You may not realize how poor CIBIL score can affect your life, but if you take a closer look you can see how it has the power to set itself as a major obstacle in several areas.

Here are a few ways how bad credit score can destroy your financial goals:

  1. Lack of Access to Money

Finding a loan for low credit score is harder than you think. Thus, if your life threw a curve-ball in the future and you need money on an urgent basis, things can become bleak easily. Most credit lending institutions perform a through credit check for every single loan application, and if you have a poor score it is highly unlikely that yours will get approved.

  1. High Interest Rates

Obtaining a loan for low CIBIL score is not impossible, but it comes with a catch- high interest rates.
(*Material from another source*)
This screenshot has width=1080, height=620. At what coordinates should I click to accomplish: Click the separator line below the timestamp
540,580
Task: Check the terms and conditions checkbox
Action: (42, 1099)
When the applicant has a history of CIBIL dispute  or lacks satisfactory CIBIL score then the lenders deem them as ” a high risk candidate”. To balance the risk they charge hefty interest rates for the personal loan, or any other kind of loan that they seek. This money paid in extra interest can be a lot, and thus make it difficult to manage the EMIs along with the monthly expenses.

  1. Job Risks

The importance of CIBIL score is increasing by the day in India. This is evident from the fact that more and more companies have started making it mandatory for the job seekers to have no history as a loan defaulter if they want to apply for jobs. SBI was one of the first to demonstrate this, when it mentioned clearly in the job advertisement that those candidates who had ever defaulted on a loan were ineligible for the posted jobs.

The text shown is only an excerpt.